The launch of the Free Lakota Bank is also an incredible victory for StrikeForce Technologies, the access control experts providing depositor Out-of-Band Authentication. As the Free Lakota Bank does not require a name, photo identification or social security number to transact, StrikeForce’s technology met the challenge of limiting fraud without requiring controversial biometric technology.

They are using some security software for deposits and withdrawals, and since people have become used to doing banking online even with institutions that don’t have physical “branches” like ING, this is nothing new.

It looks like the Native Americans are flexing their position of sovereignty to create gold and silver backed currency – I sure wish the United States would do the same. Instead the US is just printing up gobs of fiat money that shows signs of eventual collapse. I’ll bet the Lakota’s website and phones will be very busy.
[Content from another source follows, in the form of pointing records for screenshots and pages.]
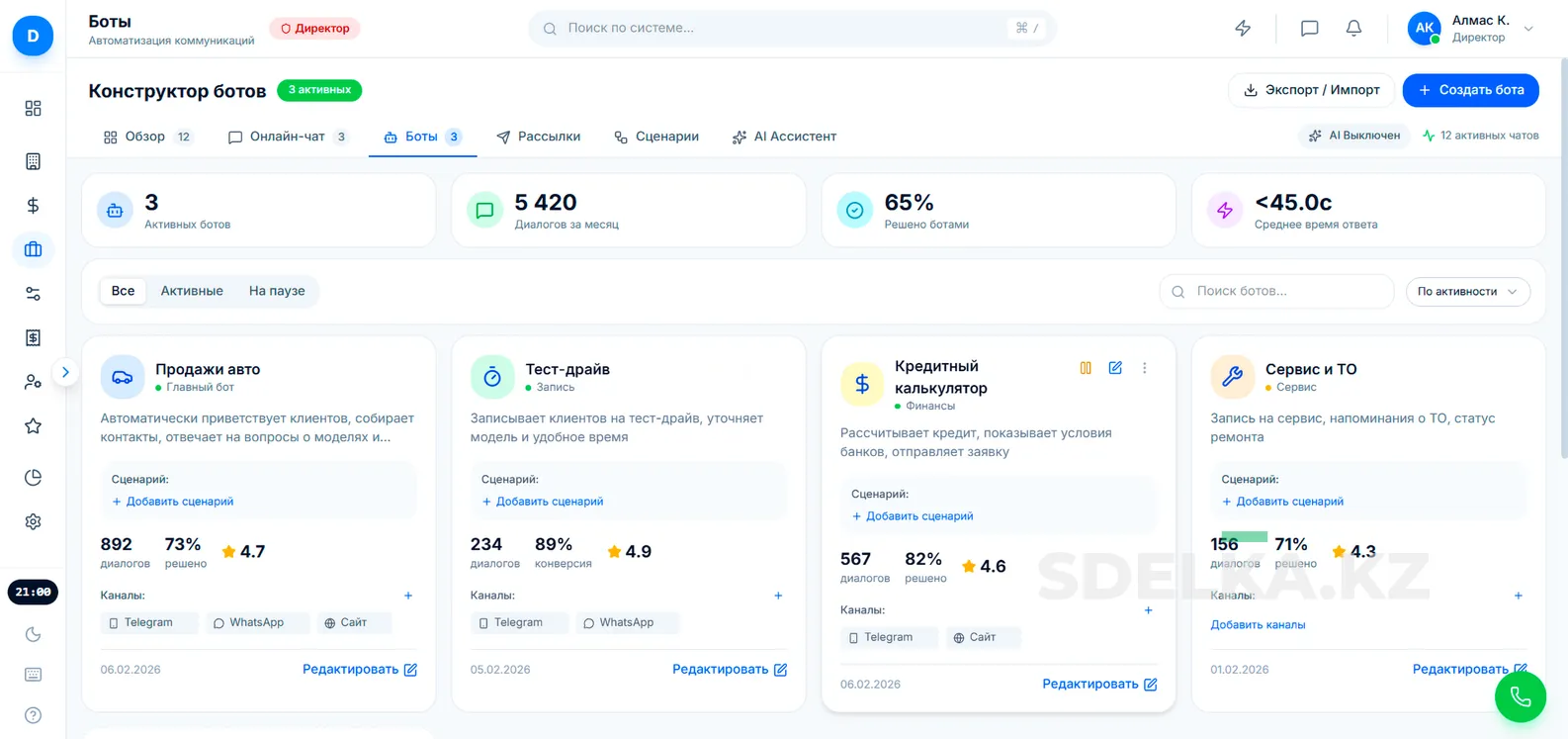Open settings gear in the left sidebar

point(33,521)
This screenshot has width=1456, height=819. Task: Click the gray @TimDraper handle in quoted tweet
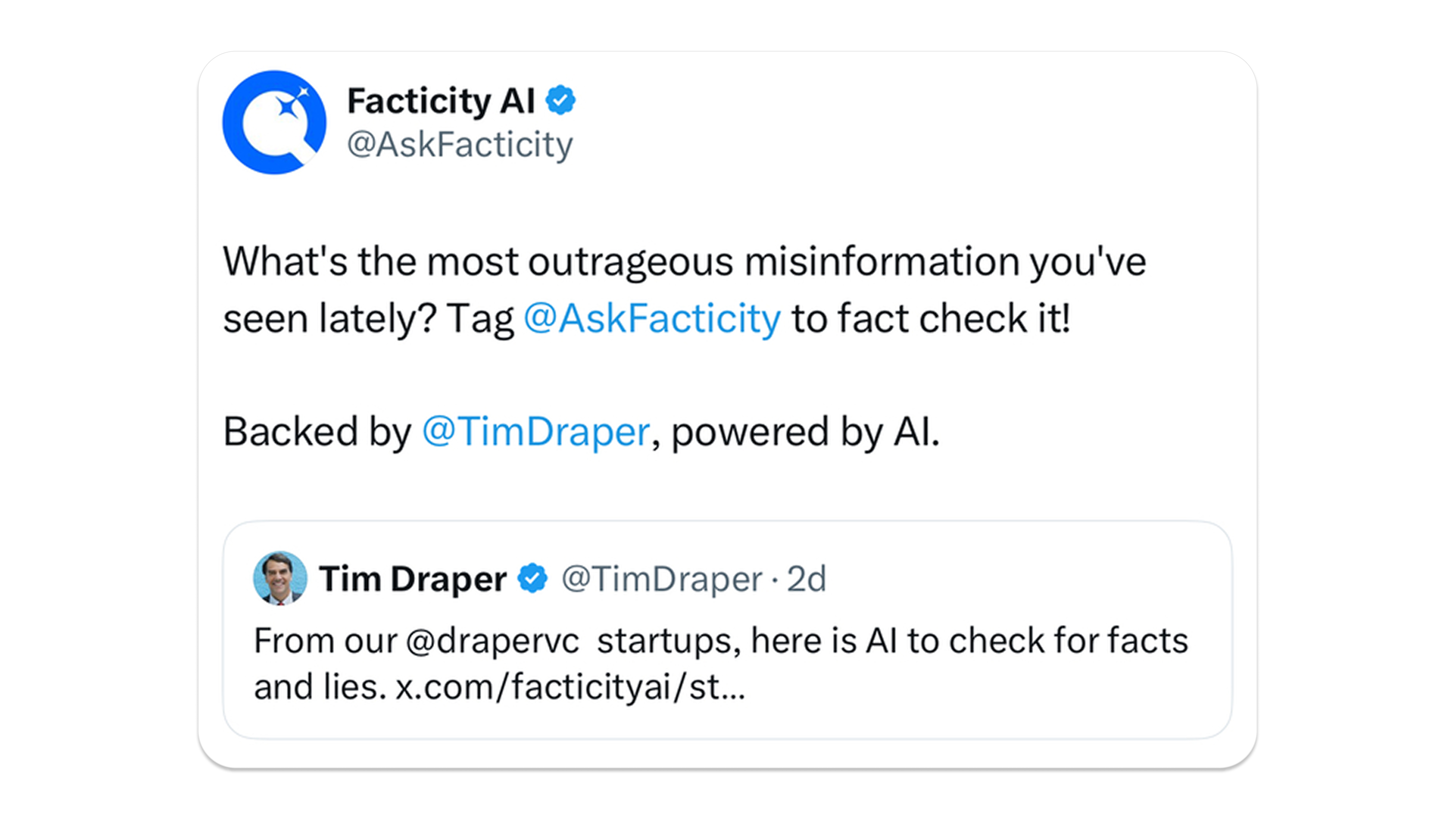tap(661, 579)
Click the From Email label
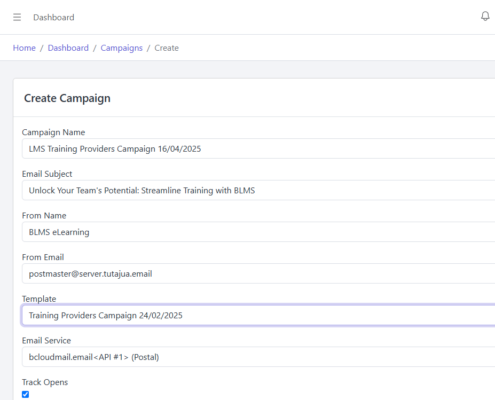This screenshot has height=400, width=495. tap(43, 257)
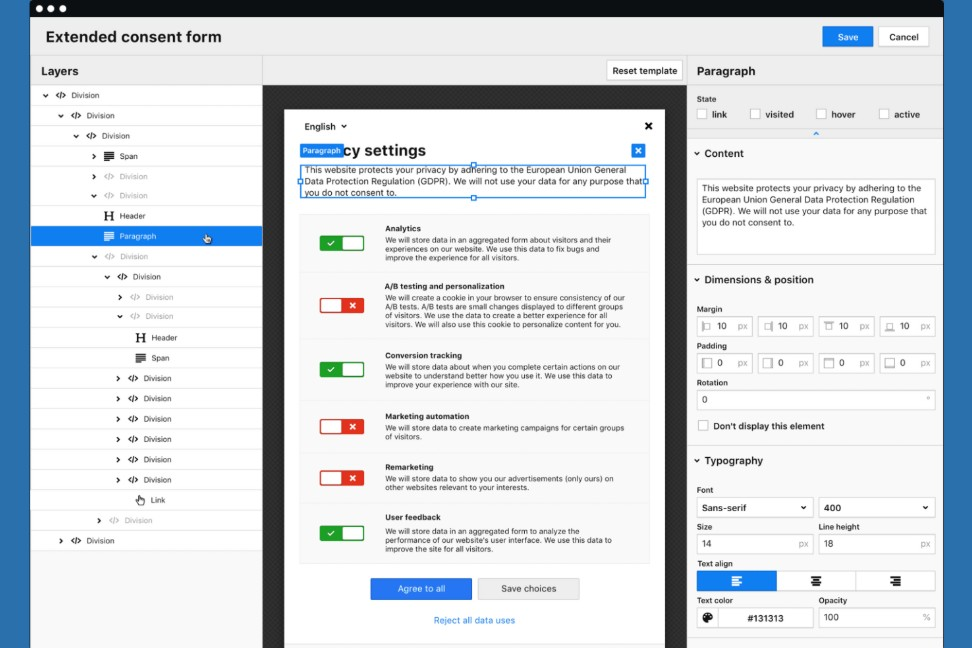The height and width of the screenshot is (648, 972).
Task: Click the blue edit icon beside the Paragraph tag
Action: 637,150
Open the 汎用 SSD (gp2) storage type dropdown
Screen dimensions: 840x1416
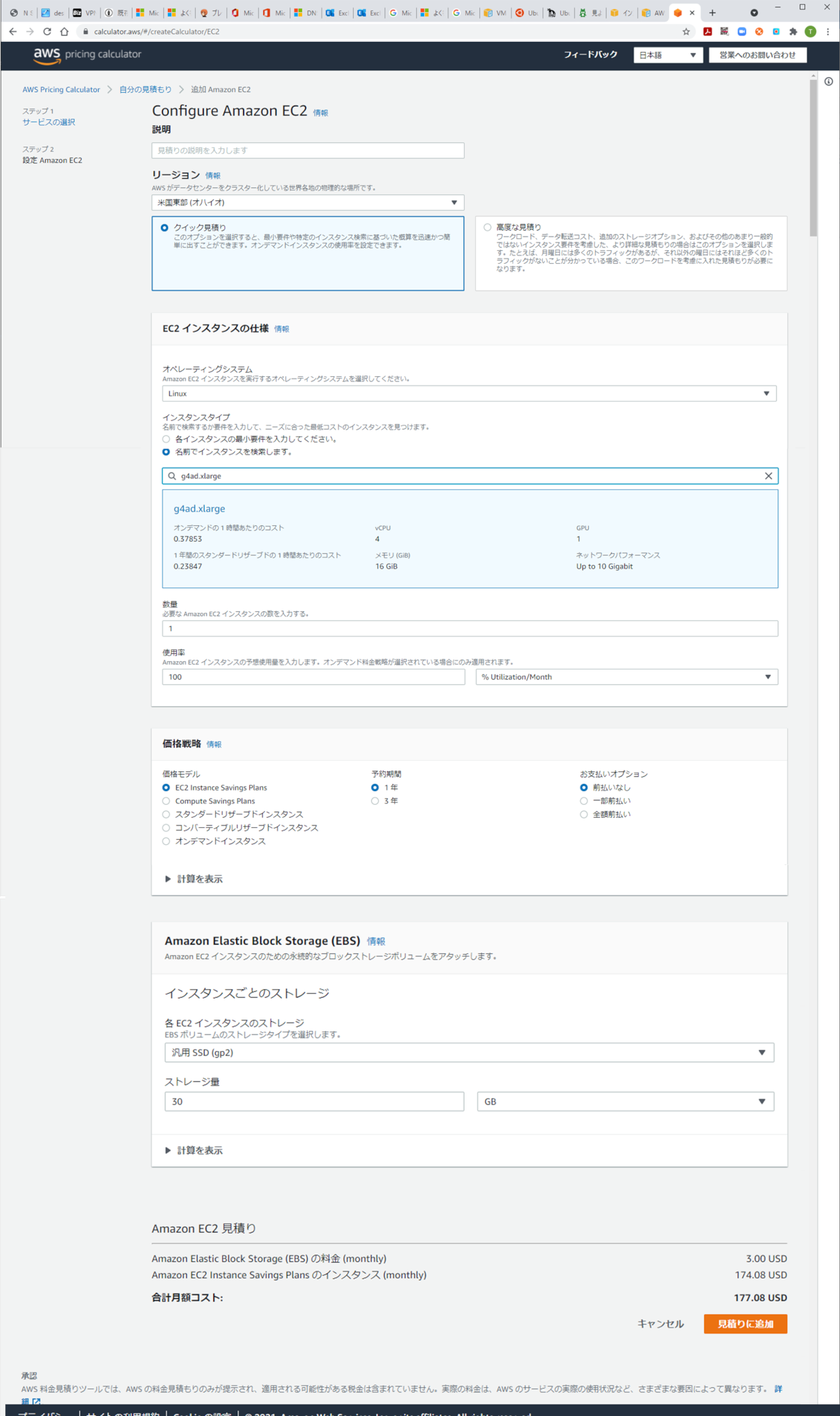pyautogui.click(x=469, y=1052)

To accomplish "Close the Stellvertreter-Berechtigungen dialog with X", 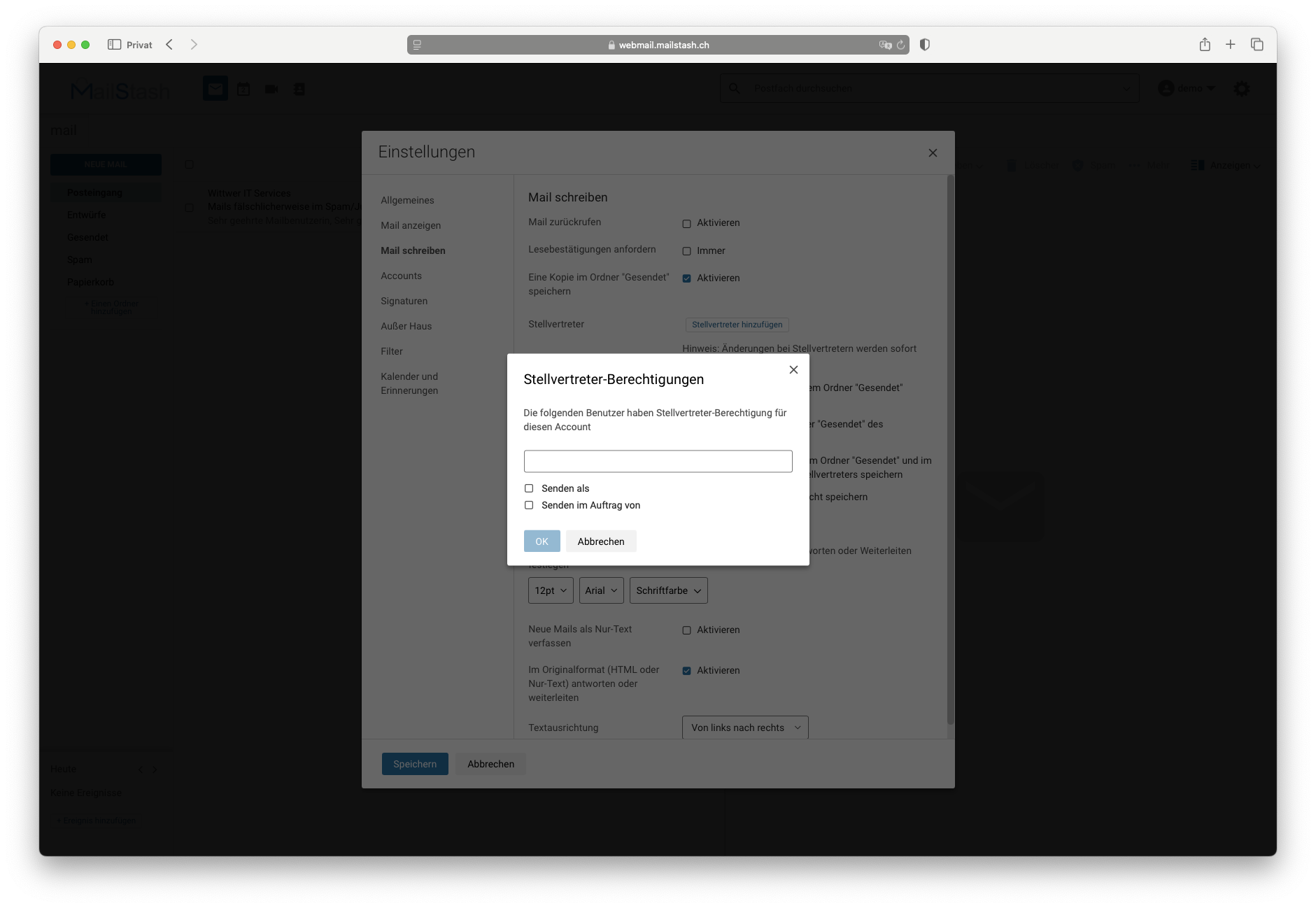I will 793,370.
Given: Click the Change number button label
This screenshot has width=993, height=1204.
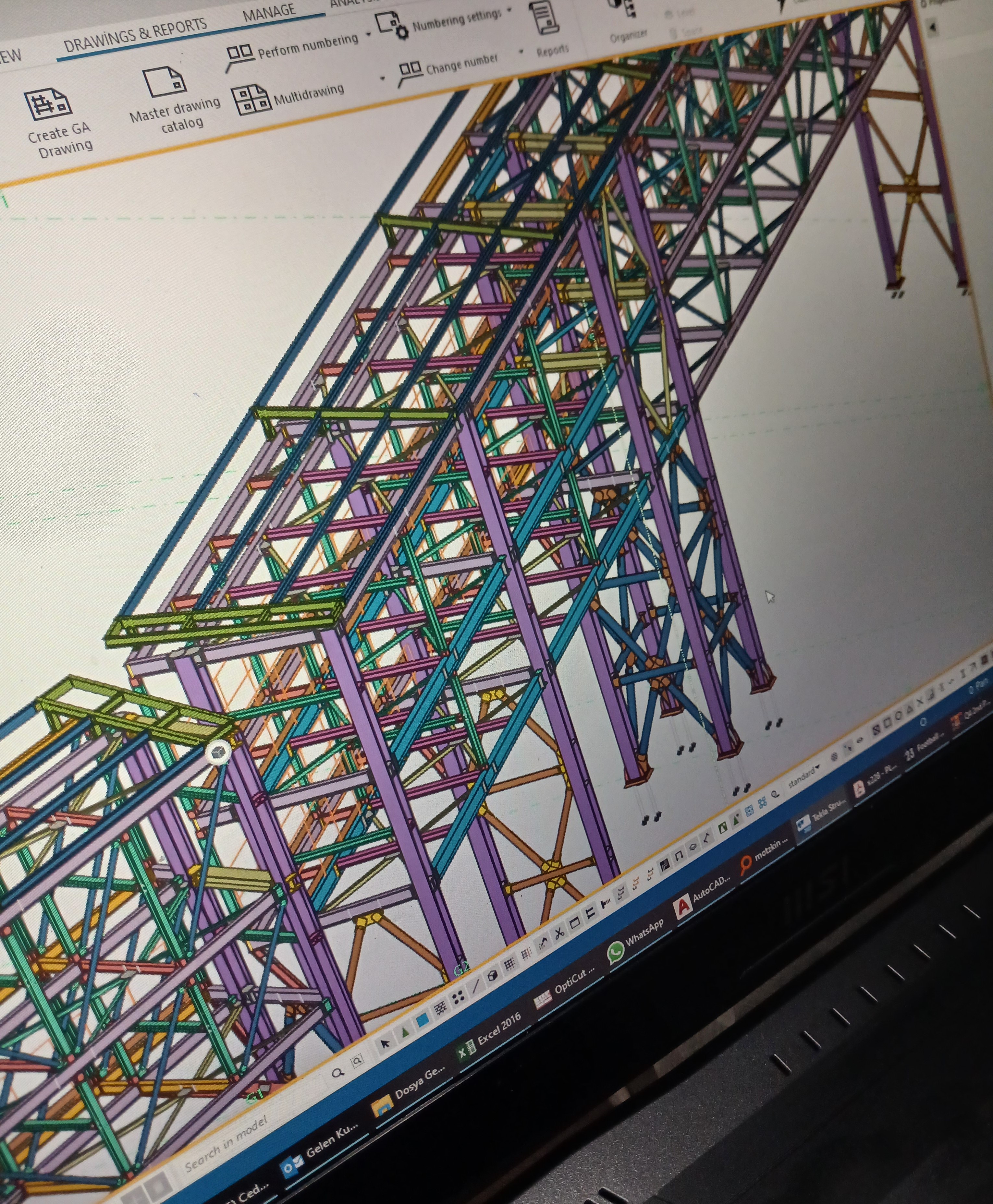Looking at the screenshot, I should (x=461, y=65).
The People of Lakota invite depositors to establish accounts and invest in the Free Lakota Bank’s General Investment Fund, the fund it uses to develop profitable free-market enterprise inside Lakota territory. Mani comments that the nation despises donations and charity, and instead insists instead on “earning our wealth by creating value for those that place their faith and trust in our system.”

Let’s hope that the Feds don’t raid them and steal all their Gold and Silver like they did to the Liberty Dollar folks.

“Money is the barometer of a society’s virtue. When you see that trading is done, not by consent, but by compulsion…when you see that in order to produce, you need to obtain permission from men who produce nothing…when you see your laws don’t protect you against them, but protect them against you…when you see corruption being rewarded and honesty becoming a self-sacrifice…you may know that your society is doomed.” – Ayn Rand – “Atlas Shrugged”

[…]

Consent Of The Governed

If the Lakota Sioux are indeed a sovereign people, then the Feds cannot go there and raid this bank. What they might do however, is order a Gold and Silver confiscation, and make it illegal for you to take your money off of Lakota Sioux land. We shall see.

I do not think that this will be the first bank of this kind. The more people wake up, the greater the demand will be for a no Fractional Reserve bank that keeps your savings in something other than Federal Reserve Notes.

I have to read their privacy page. If they keep your affairs 100% private no matter what, then they have ‘the total package’.